Every year, about 2.7 million Americans pass away, amounting to almost $19 billion a year in funeral revenue. Meanwhile, a 2012 study estimated that protecting and managing the environment of every threatened species in the world comes out to only $3.4 billion a year.
Opting for a natural burial is not only better for the environment, but could also help raise money for these conservation efforts, according to Matthew Holden from the University of Queensland, Australia.
On average, a traditional burial—including purchasing the coffin, embalming, and other ceremonial expenses—costs about $7,000. Holden calculated that if all 1.2 million Americans who had their remains embalmed did a natural burial, then it would easily raise $3.8 billion in revenue for conservation.
In a natural burial, bodies are interred not in marked graveyards, but in biodegradable containers on areas of protected land. These containers are a more environmentally-conscious alternative to embalming chemicals and coffin materials that contaminate the soil.
South Carolina’s Ramsey Creek Preserve is a 28-hectare natural burial site that also protects the livelihood of coyotes, black bears, and birds. There, bodies are buried in the forest and covered with various types of plants. There are only a few hundreds of sites like Ramsey Creek in existence in the U.S., U.K., and Australia.

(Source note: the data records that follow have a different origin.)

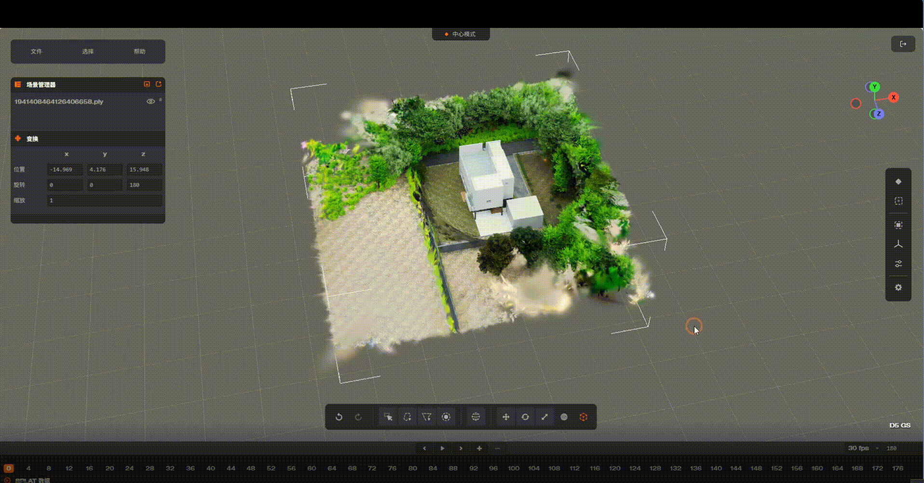Switch to the rotate gizmo tool

[525, 417]
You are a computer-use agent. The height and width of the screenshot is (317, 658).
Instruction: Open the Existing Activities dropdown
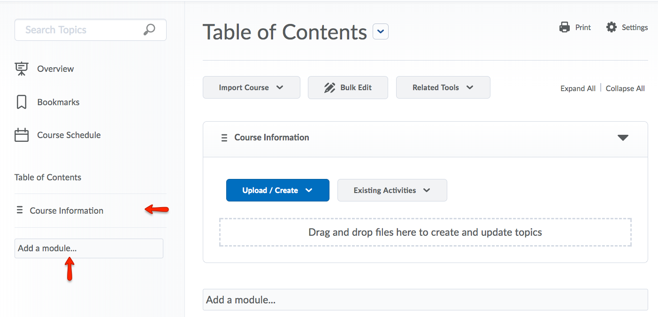click(x=392, y=190)
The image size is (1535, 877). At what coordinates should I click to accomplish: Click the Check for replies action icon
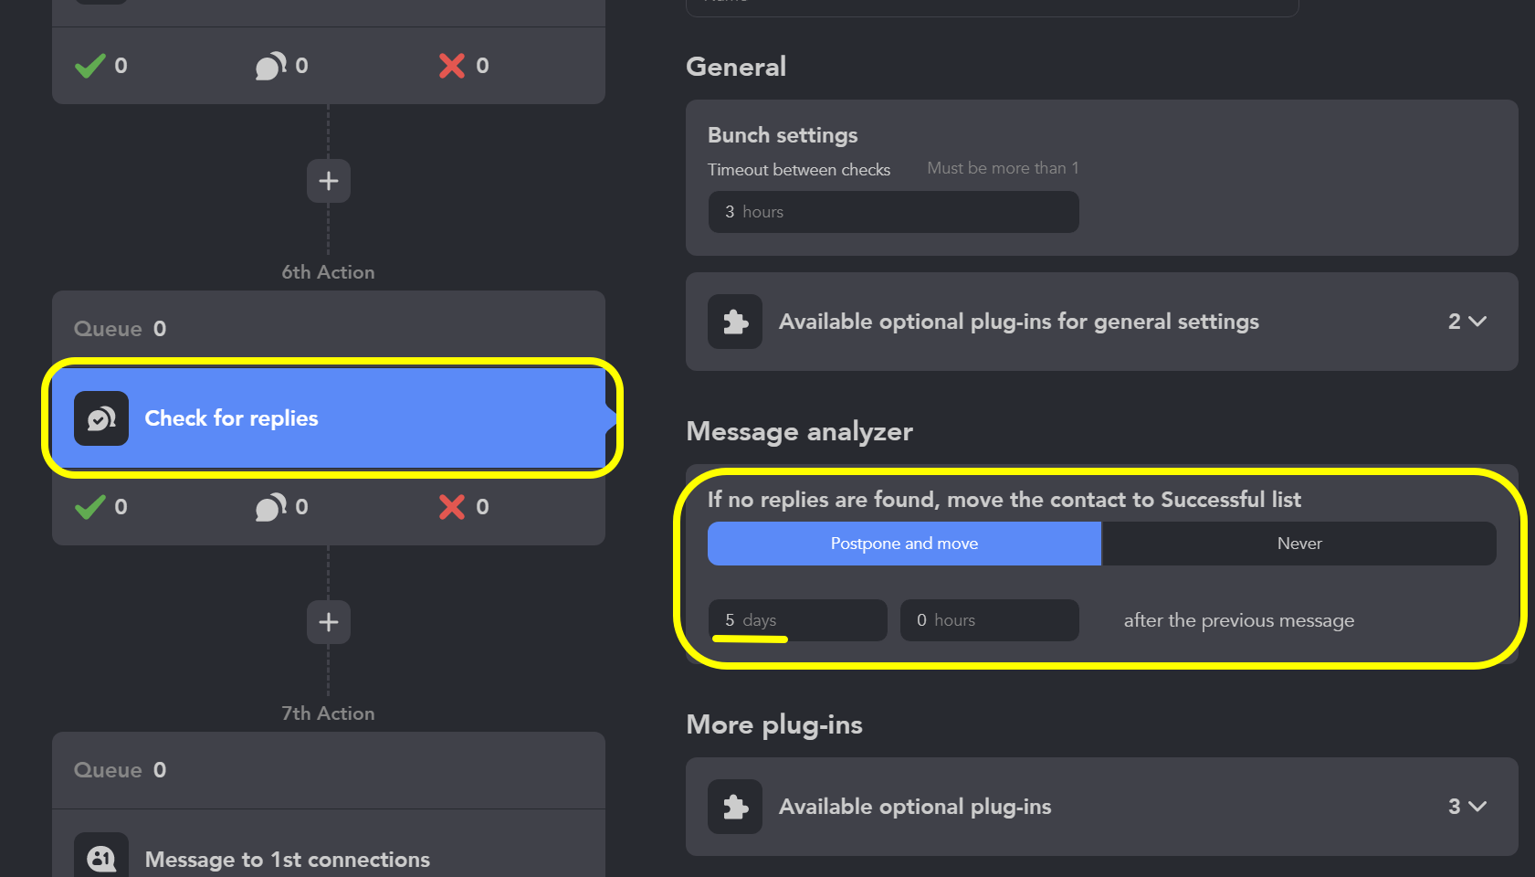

But the interest in natural burials seems to be growing. Here’s Alice Klein reporting for New Scientist:
Conservation burials will become more popular, says Holden. “People are looking to create some sort of tangible legacy, which is why we spend all this money on fancy coffins and tombstones,” he says. “Maybe we can use this money to provide a conservation legacy instead.” That could provide solace for the bereaved.
Not all threatened species may benefit from these types of burials, but the hypothetical revenue they could raise may also increase biodiversity by providing a better habitat for native wildlife.